= WHAT IS REQUIRED =
When the word "agent" appears in a line of the data below, list that line.

(Saved entries)

┌────────

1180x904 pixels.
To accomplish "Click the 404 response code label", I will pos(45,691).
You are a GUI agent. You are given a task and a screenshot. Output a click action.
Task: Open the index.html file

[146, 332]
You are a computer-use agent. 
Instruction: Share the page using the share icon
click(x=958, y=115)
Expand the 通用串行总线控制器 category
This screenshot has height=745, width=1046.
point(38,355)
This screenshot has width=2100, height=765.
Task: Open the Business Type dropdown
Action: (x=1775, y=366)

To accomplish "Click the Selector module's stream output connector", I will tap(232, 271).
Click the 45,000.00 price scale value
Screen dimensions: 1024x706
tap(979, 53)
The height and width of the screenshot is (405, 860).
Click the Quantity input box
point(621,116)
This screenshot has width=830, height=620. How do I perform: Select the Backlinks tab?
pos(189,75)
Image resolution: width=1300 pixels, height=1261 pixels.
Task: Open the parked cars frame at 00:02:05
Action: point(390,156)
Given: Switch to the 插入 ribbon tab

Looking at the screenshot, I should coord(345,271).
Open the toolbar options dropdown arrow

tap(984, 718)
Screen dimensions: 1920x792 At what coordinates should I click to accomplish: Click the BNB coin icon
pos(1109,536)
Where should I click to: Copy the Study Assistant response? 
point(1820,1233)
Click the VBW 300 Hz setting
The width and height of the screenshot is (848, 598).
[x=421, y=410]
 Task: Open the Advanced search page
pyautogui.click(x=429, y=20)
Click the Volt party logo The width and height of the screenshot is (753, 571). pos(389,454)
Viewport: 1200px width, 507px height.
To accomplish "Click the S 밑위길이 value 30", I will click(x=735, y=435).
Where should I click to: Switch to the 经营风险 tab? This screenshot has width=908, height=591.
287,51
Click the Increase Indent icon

└────────

= FINISHED EXERCISE =
You are a GUI agent. You are given a task and a screenshot. Output a click action.
You are a computer-use agent. 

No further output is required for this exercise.